There’s nothing quite like hearing a familiar Jewish song. It reaches through to the heart, gets the toes tapping and turns the corners of the lips into a big smile.
The gift of music is reaching Jewish patients of Suncoast Hospice, thanks to a new program, “The Jewish Music Project. Kol Rina: Sounds of Joy,” which aims to improve patients’ lives by introducing songs that instill feelings of comfort and memories of tradition.
Kelly Siegel, community partnership specialist at Empath Health, and Stacy Orloff, Empath Health vice president of innovation and community health, are behind the Jewish Music Project. Funding for the project was provided through a grant from the Jewish Federation of Pinellas & Pasco Counties.
Hospice patients are given a twohour playlist of music, spanning various genres including Broadway, holiday, comedy, folk, Israeli, Klezmer, Yiddish and more. The program is available for patients staying at home, in assisted living facilities or in skilled nursing homes.
“Not everyone is comfortable talking about their feelings,” said Orloff. “We knew that providing music would help some of our patients internally reflect upon their feelings and consider special moments in their lives. Plus, we just wanted them to enjoy listening to Jewish music.”
Some songs in the playlist include a Barbra Streisand rendition of “Avina Malcheinu,” “Sunrise Sunset” by Theodore Bikel and a comedy routine called “Bagel & Lox” by Rob Schneider.
The playlist was developed with the help of Rabbi Aaron Lever (Menorah Manor), Rabbi Danielle Upbin (Congregation Beth Shalom of Clearwater), Cantor Laura Berkson (Temple B’nai Israel of Clearwater) and Steve Schwersky (retiring host of Sunday Simcha on WMNF-88.5 FM).
The music playlist is downloaded onto MP3 players and distributed to Jewish program participants, along with a pamphlet that explains the project and lists song names, artists and genres. A couple weeks after patients receive their music, Siegel and the hospice team check back in with them to evaluate the program’s effectiveness.

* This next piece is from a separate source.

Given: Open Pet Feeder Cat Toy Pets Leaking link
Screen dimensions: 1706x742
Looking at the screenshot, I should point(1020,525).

Since the start of the program in April, Siegel has heard stories about patients finding joy and comfort in the music.
“This gift is allowing families to engage in memorable and joyful conversations,” said Siegel. “These conversations are beyond, ‘Are you comfortable?,’ or ‘How are you feeling?’ It allows the family member to have a conversation that recalls good memories and creates new memories.”

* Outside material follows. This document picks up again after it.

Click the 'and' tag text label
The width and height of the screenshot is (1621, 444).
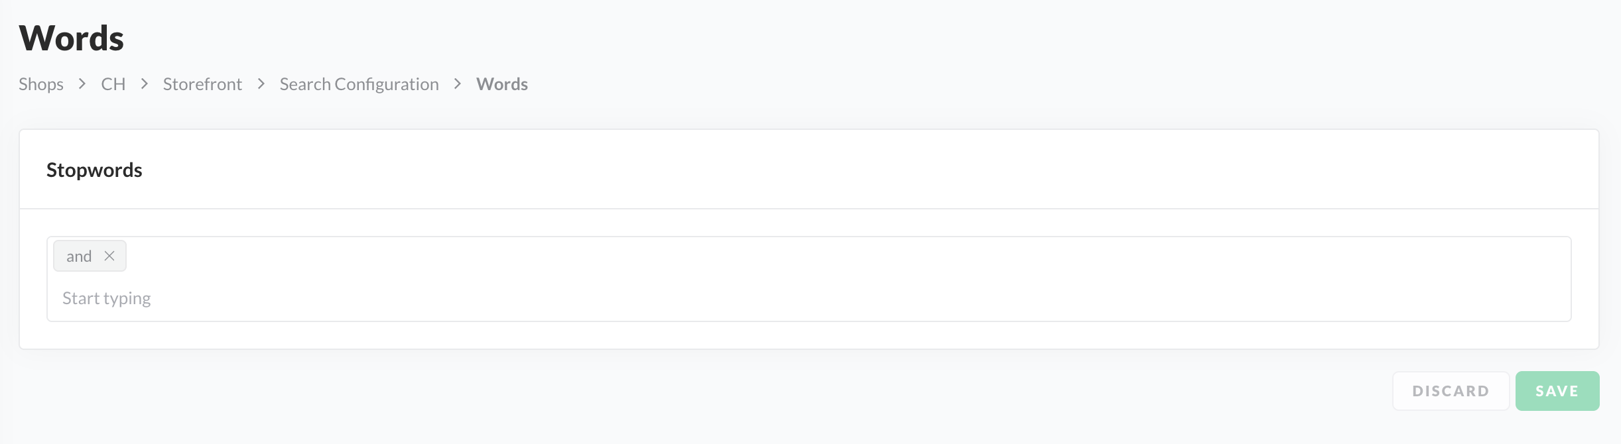[x=79, y=256]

Orloff added, “The program has helped our patients share life stories, special memories and hopes and dreams for their family members’ futures. The music provides another way for families to communicate together. Words are not often needed to convey love.”
Siegel has also received words of appreciation from program members and suggestions for songs to add to the track list.
“Families sound genuinely excited when I call to offer the gift,” said Siegel. “Everyone likes to feel special. The program recreates joyful memories and allows them to be shared.”
Because Jewish music is an integral part of the faith and culture, listening to it has the power to transport people to different times and places, reminding them of traditions, culture, history and roots. Revisiting these memories through music can comfort patients, no matter their current level of involvement in the Jewish community, according to the Kol Rina pamphlet that Siegel distributes to all patients in the program.
The music also benefits patients by alleviating some psychological and social stress. The Jewish Music Project also helps patients in terms of memory recall, mental stimulation and management of pain, anxiety and depression,
“Anything to help the patient is worth it,” said Siegel.